- What needs to be done -
Reproduce every record exactly as given.
*** Opening of Information supplied ***
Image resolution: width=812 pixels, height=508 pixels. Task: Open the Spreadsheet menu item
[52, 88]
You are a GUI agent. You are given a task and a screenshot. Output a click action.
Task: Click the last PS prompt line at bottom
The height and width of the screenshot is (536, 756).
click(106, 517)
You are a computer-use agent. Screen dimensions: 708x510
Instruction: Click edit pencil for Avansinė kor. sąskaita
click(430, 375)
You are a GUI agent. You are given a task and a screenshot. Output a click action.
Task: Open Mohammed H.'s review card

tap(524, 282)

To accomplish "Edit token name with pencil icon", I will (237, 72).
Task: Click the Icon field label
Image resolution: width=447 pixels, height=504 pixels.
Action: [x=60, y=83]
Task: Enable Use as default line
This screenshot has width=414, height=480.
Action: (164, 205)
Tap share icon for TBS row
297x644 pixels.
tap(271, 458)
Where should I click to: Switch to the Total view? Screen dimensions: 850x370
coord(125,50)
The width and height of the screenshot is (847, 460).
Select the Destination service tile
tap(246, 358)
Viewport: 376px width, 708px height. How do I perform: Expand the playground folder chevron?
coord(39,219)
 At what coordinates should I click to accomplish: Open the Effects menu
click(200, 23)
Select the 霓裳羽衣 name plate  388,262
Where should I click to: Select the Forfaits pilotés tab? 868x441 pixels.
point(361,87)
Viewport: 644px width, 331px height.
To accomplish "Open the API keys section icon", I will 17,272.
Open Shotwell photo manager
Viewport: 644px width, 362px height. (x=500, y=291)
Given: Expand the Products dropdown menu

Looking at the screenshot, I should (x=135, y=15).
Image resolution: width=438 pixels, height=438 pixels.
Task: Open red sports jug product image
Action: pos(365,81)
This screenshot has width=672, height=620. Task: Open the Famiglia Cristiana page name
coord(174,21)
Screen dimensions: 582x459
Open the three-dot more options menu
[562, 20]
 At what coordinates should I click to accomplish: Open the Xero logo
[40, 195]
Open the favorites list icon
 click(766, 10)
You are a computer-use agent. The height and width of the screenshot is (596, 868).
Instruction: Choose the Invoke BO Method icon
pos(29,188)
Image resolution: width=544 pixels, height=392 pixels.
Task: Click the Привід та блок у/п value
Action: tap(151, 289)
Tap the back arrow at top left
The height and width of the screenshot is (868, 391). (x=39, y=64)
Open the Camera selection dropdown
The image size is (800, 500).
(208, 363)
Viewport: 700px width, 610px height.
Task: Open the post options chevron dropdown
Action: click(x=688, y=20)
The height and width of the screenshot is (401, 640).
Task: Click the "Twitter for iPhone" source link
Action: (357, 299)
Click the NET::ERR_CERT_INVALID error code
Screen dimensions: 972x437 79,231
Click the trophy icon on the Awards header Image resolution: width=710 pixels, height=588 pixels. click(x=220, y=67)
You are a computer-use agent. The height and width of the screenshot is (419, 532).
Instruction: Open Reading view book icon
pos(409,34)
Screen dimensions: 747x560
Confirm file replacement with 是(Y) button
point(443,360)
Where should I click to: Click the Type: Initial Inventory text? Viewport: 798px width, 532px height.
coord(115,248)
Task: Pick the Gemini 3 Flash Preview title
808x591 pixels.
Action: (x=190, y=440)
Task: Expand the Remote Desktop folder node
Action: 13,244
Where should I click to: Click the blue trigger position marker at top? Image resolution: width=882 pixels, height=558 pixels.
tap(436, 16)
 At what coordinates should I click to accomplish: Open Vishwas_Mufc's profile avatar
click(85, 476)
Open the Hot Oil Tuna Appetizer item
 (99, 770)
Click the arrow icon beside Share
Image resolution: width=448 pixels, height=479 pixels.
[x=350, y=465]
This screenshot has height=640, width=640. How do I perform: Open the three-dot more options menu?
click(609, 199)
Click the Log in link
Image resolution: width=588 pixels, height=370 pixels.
*** Close of Information supplied ***
- Response to this exercise -
Image resolution: width=812 pixels, height=508 pixels. Task: Open the Spreadsheet menu item
[52, 88]
You are a GUI agent. You are given a task and a screenshot. Output a click action.
Task: Click the last PS prompt line at bottom
The height and width of the screenshot is (536, 756).
click(106, 517)
You are a computer-use agent. Screen dimensions: 708x510
Instruction: Click edit pencil for Avansinė kor. sąskaita
click(430, 375)
You are a GUI agent. You are given a task and a screenshot. Output a click action.
Task: Open Mohammed H.'s review card

tap(524, 282)

To accomplish "Edit token name with pencil icon", I will (237, 72).
Task: Click the Icon field label
Image resolution: width=447 pixels, height=504 pixels.
Action: [x=60, y=83]
Task: Enable Use as default line
This screenshot has width=414, height=480.
Action: (164, 205)
Tap share icon for TBS row
297x644 pixels.
tap(271, 458)
Where should I click to: Switch to the Total view? Screen dimensions: 850x370
coord(125,50)
The width and height of the screenshot is (847, 460).
Select the Destination service tile
tap(246, 358)
Viewport: 376px width, 708px height. How do I perform: Expand the playground folder chevron?
coord(39,219)
 At what coordinates should I click to accomplish: Open the Effects menu
click(200, 23)
Select the 霓裳羽衣 name plate  388,262
Where should I click to: Select the Forfaits pilotés tab? 868x441 pixels.
point(361,87)
Viewport: 644px width, 331px height.
To accomplish "Open the API keys section icon", I will 17,272.
Open Shotwell photo manager
Viewport: 644px width, 362px height. (x=500, y=291)
Given: Expand the Products dropdown menu

Looking at the screenshot, I should (x=135, y=15).
Image resolution: width=438 pixels, height=438 pixels.
Task: Open red sports jug product image
Action: pos(365,81)
This screenshot has width=672, height=620. Task: Open the Famiglia Cristiana page name
coord(174,21)
Screen dimensions: 582x459
Open the three-dot more options menu
[562, 20]
 At what coordinates should I click to accomplish: Open the Xero logo
[40, 195]
Open the favorites list icon
 click(766, 10)
You are a computer-use agent. The height and width of the screenshot is (596, 868).
Instruction: Choose the Invoke BO Method icon
pos(29,188)
Image resolution: width=544 pixels, height=392 pixels.
Task: Click the Привід та блок у/п value
Action: tap(151, 289)
Tap the back arrow at top left
The height and width of the screenshot is (868, 391). (x=39, y=64)
Open the Camera selection dropdown
The image size is (800, 500).
(208, 363)
Viewport: 700px width, 610px height.
Task: Open the post options chevron dropdown
Action: click(x=688, y=20)
The height and width of the screenshot is (401, 640).
Task: Click the "Twitter for iPhone" source link
Action: (357, 299)
Click the NET::ERR_CERT_INVALID error code
Screen dimensions: 972x437 79,231
Click the trophy icon on the Awards header Image resolution: width=710 pixels, height=588 pixels. click(x=220, y=67)
You are a computer-use agent. The height and width of the screenshot is (419, 532).
Instruction: Open Reading view book icon
pos(409,34)
Screen dimensions: 747x560
Confirm file replacement with 是(Y) button
point(443,360)
Where should I click to: Click the Type: Initial Inventory text? Viewport: 798px width, 532px height.
coord(115,248)
Task: Pick the Gemini 3 Flash Preview title
808x591 pixels.
Action: (x=190, y=440)
Task: Expand the Remote Desktop folder node
Action: 13,244
Where should I click to: Click the blue trigger position marker at top? Image resolution: width=882 pixels, height=558 pixels.
tap(436, 16)
 At what coordinates should I click to accomplish: Open Vishwas_Mufc's profile avatar
click(85, 476)
Open the Hot Oil Tuna Appetizer item
 (99, 770)
Click the arrow icon beside Share
Image resolution: width=448 pixels, height=479 pixels.
[x=350, y=465]
This screenshot has height=640, width=640. How do I perform: Open the three-dot more options menu?
click(609, 199)
Click the Log in link
Image resolution: width=588 pixels, height=370 pixels.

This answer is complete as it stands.